What is required ::
Every line of the data below should be retyped exactly.

┌─ Data for the task

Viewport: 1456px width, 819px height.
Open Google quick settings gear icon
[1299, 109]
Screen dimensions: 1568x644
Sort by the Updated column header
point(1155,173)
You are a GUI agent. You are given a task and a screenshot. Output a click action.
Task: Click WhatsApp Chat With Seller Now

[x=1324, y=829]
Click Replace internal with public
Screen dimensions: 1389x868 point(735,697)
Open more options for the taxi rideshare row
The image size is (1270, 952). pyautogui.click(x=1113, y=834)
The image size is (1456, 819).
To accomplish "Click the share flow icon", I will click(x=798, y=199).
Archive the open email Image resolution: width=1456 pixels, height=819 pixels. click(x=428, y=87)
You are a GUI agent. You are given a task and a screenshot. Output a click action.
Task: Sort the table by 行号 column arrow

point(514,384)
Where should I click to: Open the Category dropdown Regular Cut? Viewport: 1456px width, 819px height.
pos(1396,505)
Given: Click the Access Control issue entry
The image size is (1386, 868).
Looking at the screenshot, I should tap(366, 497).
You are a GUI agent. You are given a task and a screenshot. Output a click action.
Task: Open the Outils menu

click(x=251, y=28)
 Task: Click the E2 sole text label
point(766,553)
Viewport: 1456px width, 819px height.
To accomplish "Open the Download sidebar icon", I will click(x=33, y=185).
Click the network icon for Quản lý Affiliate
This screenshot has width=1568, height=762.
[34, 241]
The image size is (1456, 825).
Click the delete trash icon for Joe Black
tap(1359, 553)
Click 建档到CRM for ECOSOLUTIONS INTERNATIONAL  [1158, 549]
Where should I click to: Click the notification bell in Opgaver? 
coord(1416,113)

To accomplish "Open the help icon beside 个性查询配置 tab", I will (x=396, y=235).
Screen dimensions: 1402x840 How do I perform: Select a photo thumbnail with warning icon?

└─

Task response ::
Viewport: 1456px width, 819px height.
Open Google quick settings gear icon
[1299, 109]
Screen dimensions: 1568x644
Sort by the Updated column header
point(1155,173)
You are a GUI agent. You are given a task and a screenshot. Output a click action.
Task: Click WhatsApp Chat With Seller Now

[x=1324, y=829]
Click Replace internal with public
Screen dimensions: 1389x868 point(735,697)
Open more options for the taxi rideshare row
The image size is (1270, 952). pyautogui.click(x=1113, y=834)
The image size is (1456, 819).
To accomplish "Click the share flow icon", I will click(x=798, y=199).
Archive the open email Image resolution: width=1456 pixels, height=819 pixels. click(x=428, y=87)
You are a GUI agent. You are given a task and a screenshot. Output a click action.
Task: Sort the table by 行号 column arrow

point(514,384)
Where should I click to: Open the Category dropdown Regular Cut? Viewport: 1456px width, 819px height.
pos(1396,505)
Given: Click the Access Control issue entry
The image size is (1386, 868).
Looking at the screenshot, I should tap(366, 497).
You are a GUI agent. You are given a task and a screenshot. Output a click action.
Task: Open the Outils menu

click(x=251, y=28)
 Task: Click the E2 sole text label
point(766,553)
Viewport: 1456px width, 819px height.
To accomplish "Open the Download sidebar icon", I will click(x=33, y=185).
Click the network icon for Quản lý Affiliate
This screenshot has width=1568, height=762.
[34, 241]
The image size is (1456, 825).
Click the delete trash icon for Joe Black
tap(1359, 553)
Click 建档到CRM for ECOSOLUTIONS INTERNATIONAL  [1158, 549]
Where should I click to: Click the notification bell in Opgaver? 
coord(1416,113)

To accomplish "Open the help icon beside 个性查询配置 tab", I will (x=396, y=235).
Screen dimensions: 1402x840 How do I perform: Select a photo thumbnail with warning icon?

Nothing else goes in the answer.